VCP-UBXN1 is required for the turnover of BAG6 clients. (A) HEK-293T cells were transiently transfected with the indicated siRNAs and OPG-TASK. A duplicate set of samples derived from the same set of transfections was treated with bortezomib to demonstrate equal levels of transfection (bottom). Cell lysates were probed for OPG-TASK levels. (B and C) HEK-293T cells were transiently transfected with control, VCP (B), or UBXN1 (C) siRNAs and HA-PrP^mut.
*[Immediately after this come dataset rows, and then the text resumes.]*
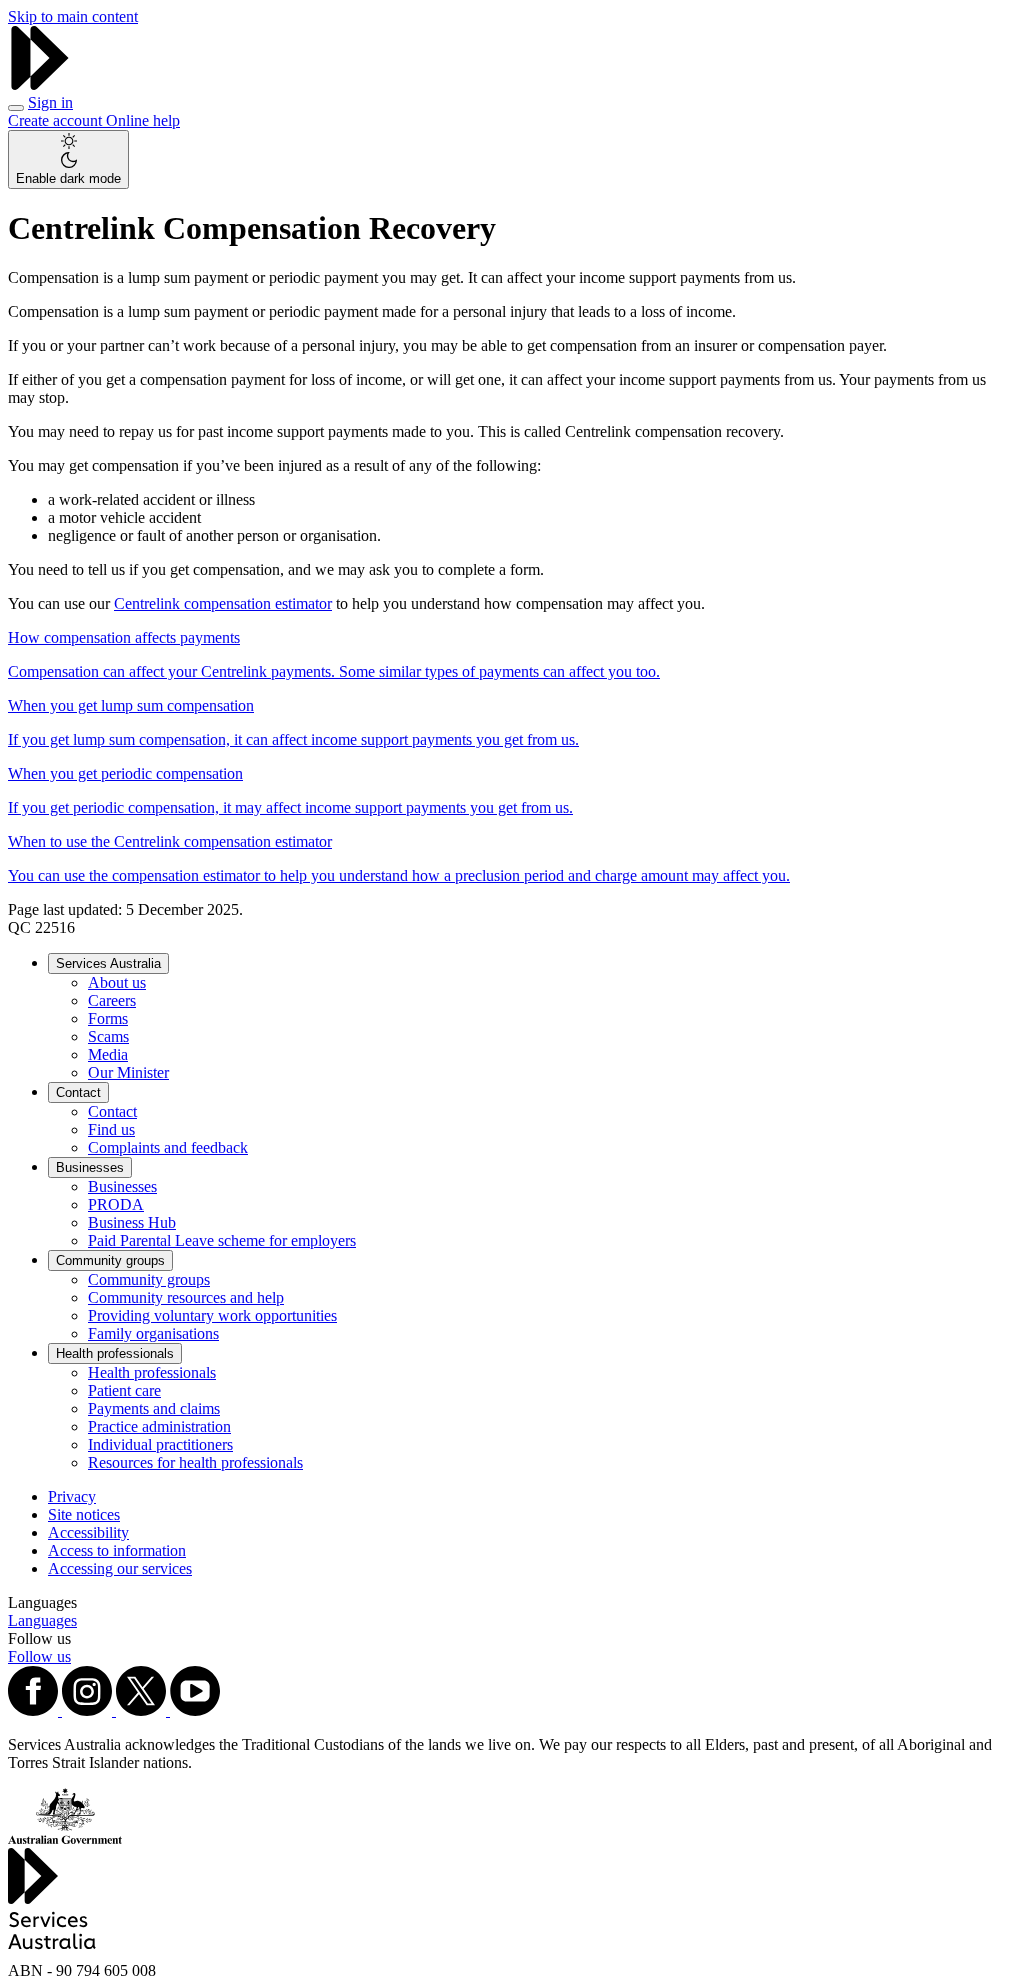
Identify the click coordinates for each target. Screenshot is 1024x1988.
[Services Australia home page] (40, 84)
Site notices (84, 1514)
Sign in (50, 102)
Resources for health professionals (195, 1462)
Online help (143, 120)
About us (117, 982)
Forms (108, 1018)
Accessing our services (120, 1568)
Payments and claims (154, 1408)
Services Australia (108, 963)
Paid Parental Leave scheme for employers (222, 1240)
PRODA (116, 1204)
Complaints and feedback (168, 1147)
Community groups (110, 1260)
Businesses (90, 1167)
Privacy (72, 1496)
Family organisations (153, 1333)
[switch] (68, 159)
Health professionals (115, 1353)
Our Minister (128, 1072)
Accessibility (88, 1532)
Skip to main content (73, 16)
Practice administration (159, 1426)
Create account (57, 120)
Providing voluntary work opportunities (212, 1315)
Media (108, 1054)
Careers (112, 1000)
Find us (111, 1129)
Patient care (124, 1390)
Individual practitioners (160, 1444)
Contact (78, 1092)
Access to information (117, 1550)
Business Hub (132, 1222)
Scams (108, 1036)
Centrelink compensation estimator (223, 603)
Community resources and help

Levels of HA-PrP^mut were determined. (D) HEK-293T cells were transfected with HA-PrP^mut and then treated with cycloheximide in the presence or absence of the VCP inhibitor CB-5083 for the indicated times. Cells were lysed in 1% SDS, lysates were probed for the indicated proteins, and levels of the substrate were quantified by densitometry and normalized to PCNA levels. A.U, arbitrary units. (E and F) Wild-type (WT) and UBXN1 knockout (KO) HeLa Flp-in T-REX cells were transfected with HA-PrP^mut (E) or OPG-TASK (F) and treated with cycloheximide for the indicated times. Cells were lysed in 1% SDS, lysates were probed for the indicated proteins, and the levels of each substrate were quantified by densitometry and normalized to PCNA levels. (G) HEK-293T cells were transiently transfected with control, VCP, UBXN1, and BAG6 siRNAs, either alone or in combination, along with OPG-TASK. The levels of OPG-TASK were determined and quantified relative to control values. (H) HeLa Flp-in T-REX (wild-type and UBXD8 KO) cells were transfected with HA-PrP^mut, and the levels of PrP in lysates were determined. (I) HEK-293T cells were transfected with the indicated siRNAs and HA-PrP^mut. Cell lysates were probed with the indicated proteins. The levels of HA-PrP^mut were calculated by densitometry and normalized to PCNA levels (n = 3). n.s, not significant; *, P ≤ 0.05; **, P ≤ 0.01 (as determined by two-tailed Student's t test) (n = 3).